## START

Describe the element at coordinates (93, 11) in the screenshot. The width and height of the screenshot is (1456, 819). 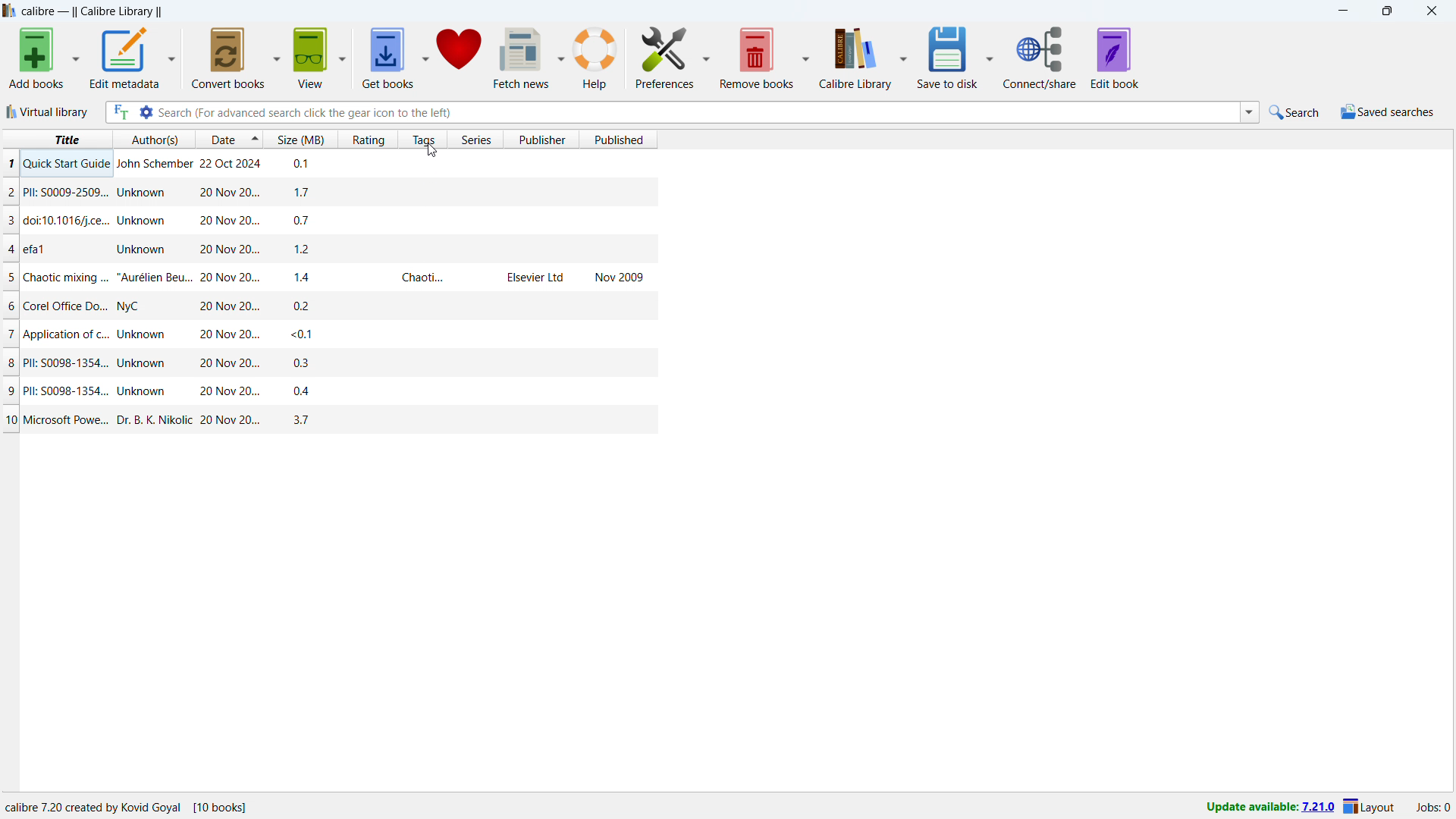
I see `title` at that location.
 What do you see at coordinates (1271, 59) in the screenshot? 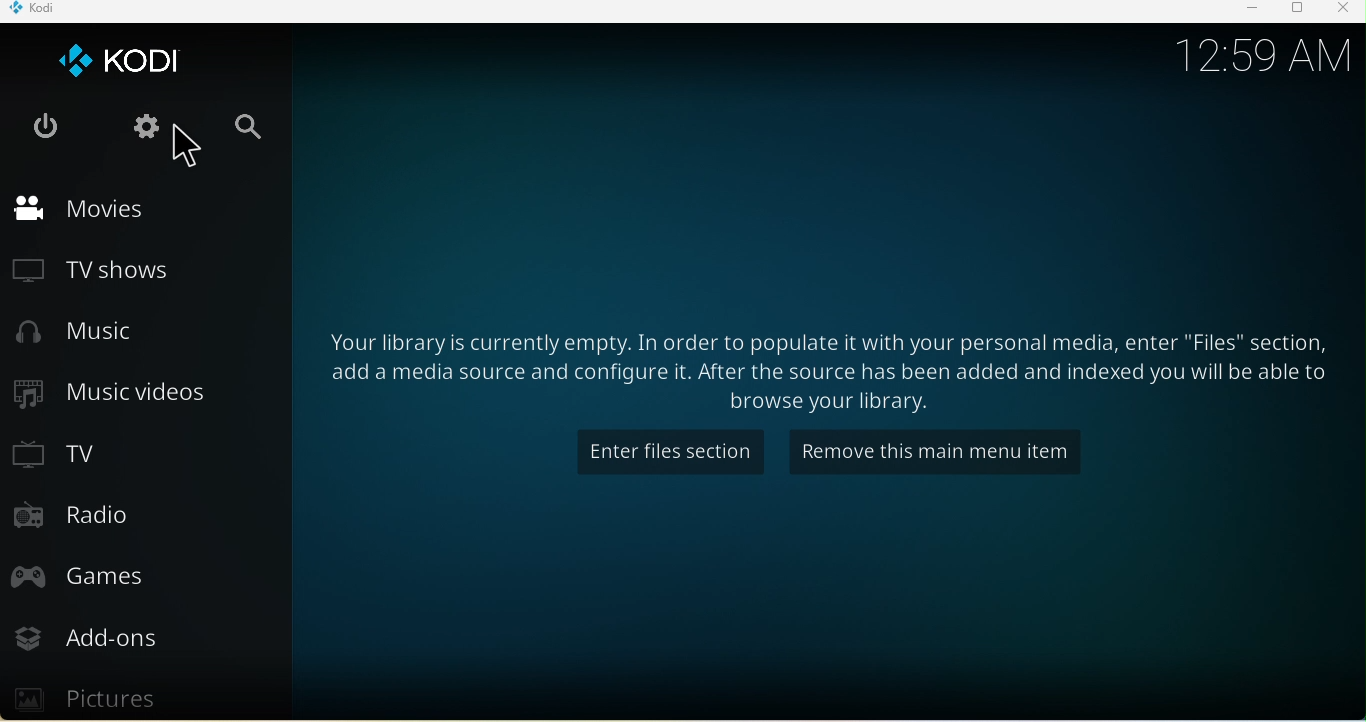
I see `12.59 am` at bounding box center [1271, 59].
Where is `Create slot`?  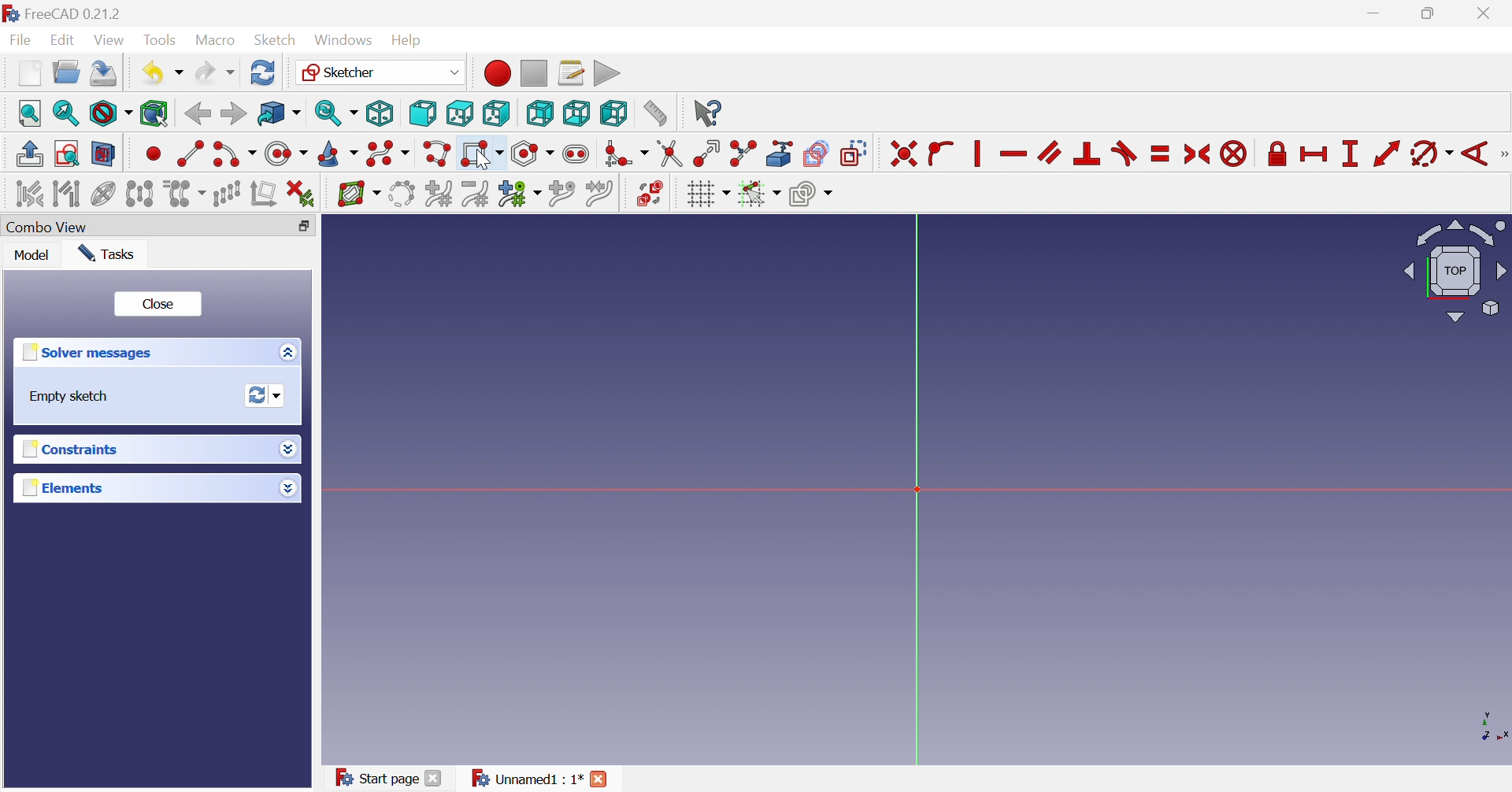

## END
## START

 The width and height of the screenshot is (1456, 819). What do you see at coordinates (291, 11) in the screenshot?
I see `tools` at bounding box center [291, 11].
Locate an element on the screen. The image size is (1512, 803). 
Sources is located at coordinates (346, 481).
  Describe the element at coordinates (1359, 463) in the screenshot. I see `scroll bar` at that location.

## END

> _What is required_:
Write out again the entries that open with the line containing "The width and height of the screenshot is (1456, 819). What" and close with the line containing "Describe the element at coordinates (1359, 463)", both of those lines included, copying each line exactly.

> _Result for this task_:
 The width and height of the screenshot is (1456, 819). What do you see at coordinates (291, 11) in the screenshot?
I see `tools` at bounding box center [291, 11].
Locate an element on the screen. The image size is (1512, 803). 
Sources is located at coordinates (346, 481).
  Describe the element at coordinates (1359, 463) in the screenshot. I see `scroll bar` at that location.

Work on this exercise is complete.